Words

Words

‘Stop dreaming!’
You had hurled those words at me. Loud and shattering, totally unexpected. It brought redness to my cheeks and our eyes met for the first time.

It’s always the quiet ones, huh?
I don’t think I could ever forget that single moment, when I was hardly a child, and you were hardly a teen – and a short one, too.

 

‘Stop dreammMMMinggGGGG!!’
A cheeky half grin, half smile, half look of mischief – well, I never was good at math.
It was your rather brutal war cry of challenge attempt that I had gladly welcomed with open arms. We ran along outside, a playful chase on a breezy summer day.
We were young and stupid.

I don’t think much of the moment, but I remembered laughing so hard that my sides hurt.

 

‘Stop dreaming.’
You had said, later on.

Solemn and somewhat sad, your short words were painful but true, as we both stumbled upon the limits of reality and fiction.
How hard we worked, how much we tried, and… how they all never really seem to matter.

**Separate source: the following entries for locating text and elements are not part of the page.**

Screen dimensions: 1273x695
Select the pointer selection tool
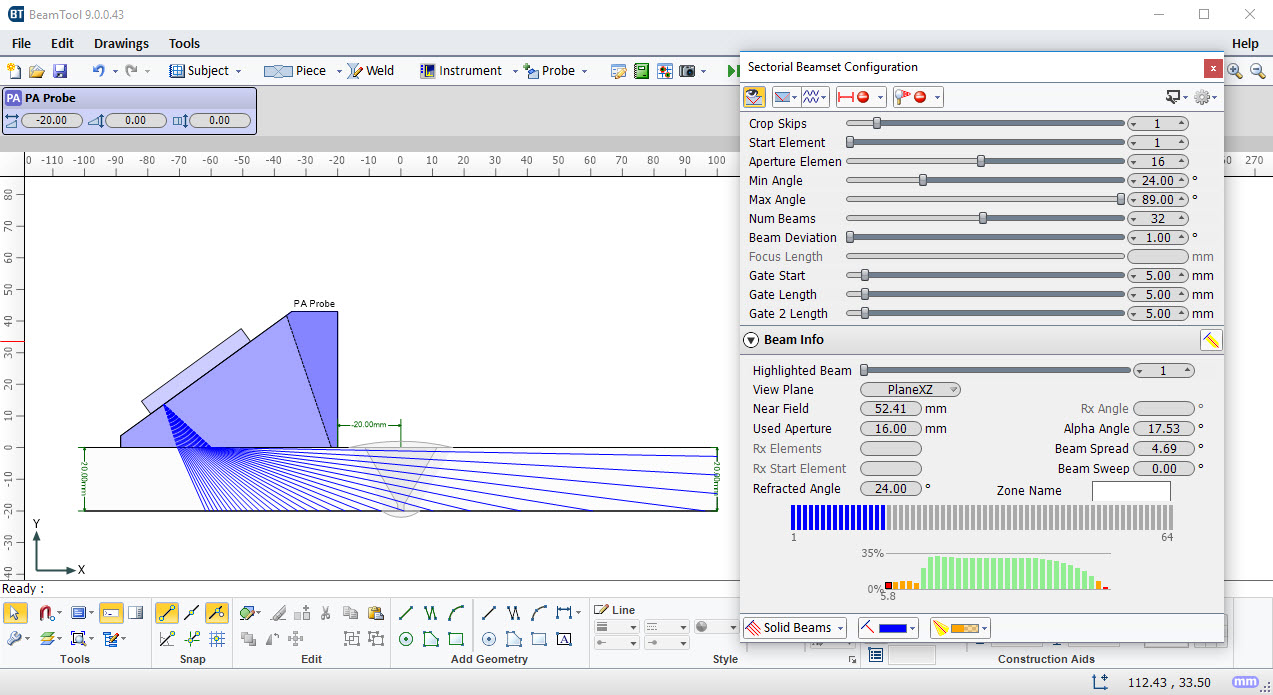(x=15, y=612)
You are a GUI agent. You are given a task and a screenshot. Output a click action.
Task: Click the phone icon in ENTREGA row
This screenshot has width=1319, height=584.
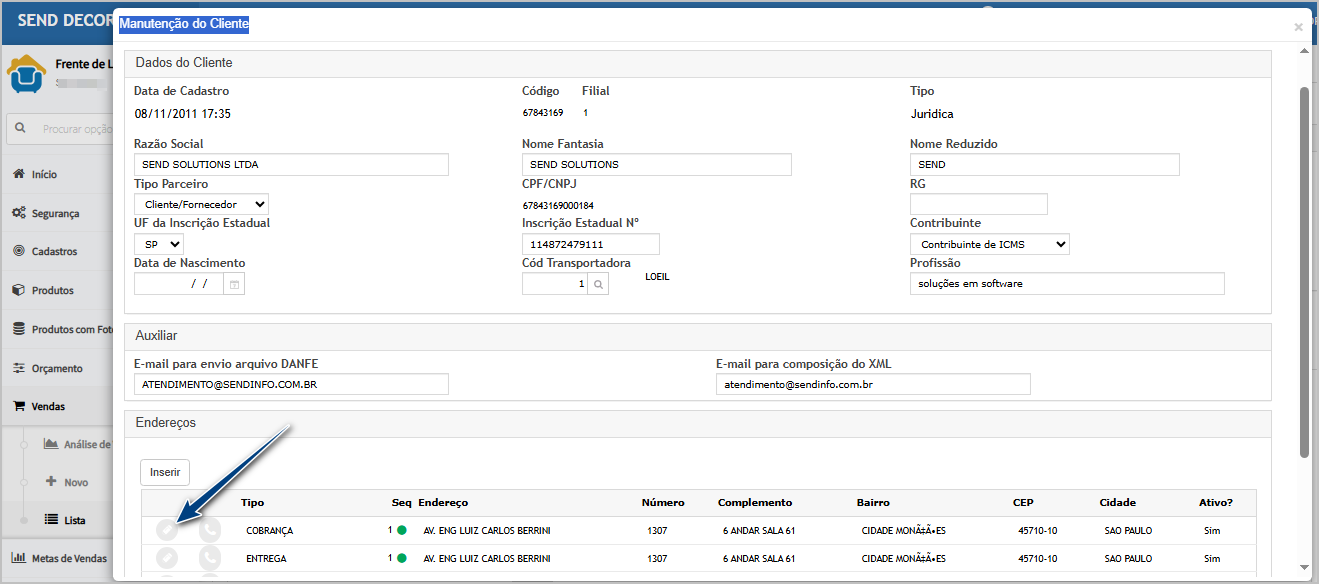click(x=210, y=559)
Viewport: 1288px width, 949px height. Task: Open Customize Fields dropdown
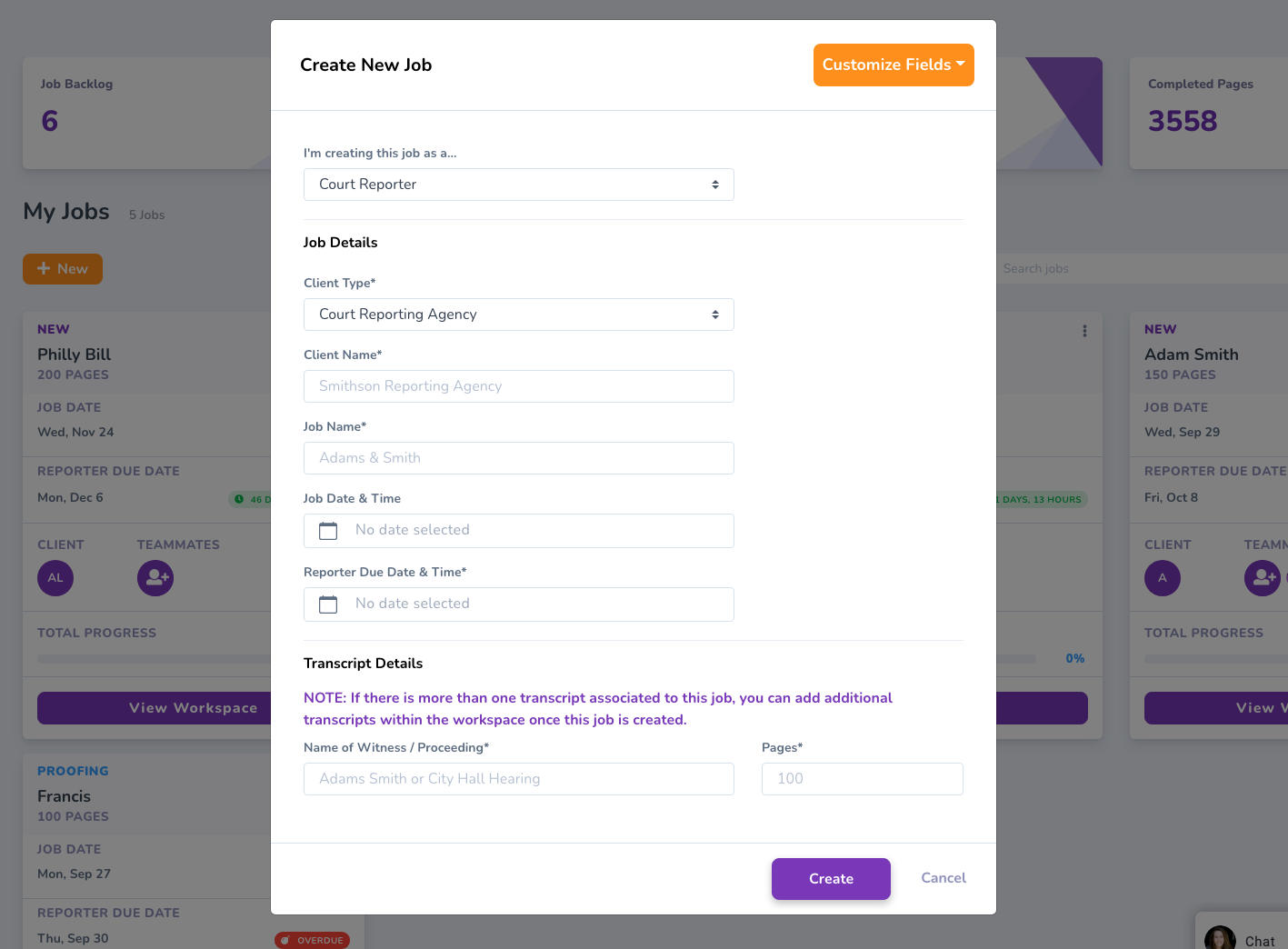pos(894,65)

There was a bitterness of silent defeat and hot, unfallen tears.


I don’t think I realised at that time, what those words meant when you said them.

 

 

‘Stop dreaming…’
These words, caught in my throat, slurred endlessly.

They dragged out just like the way they dragged out your lifeless body.


I didn’t think that there could be sadness like this – so heart-breaking and overwhelming, yet so blatantly empty.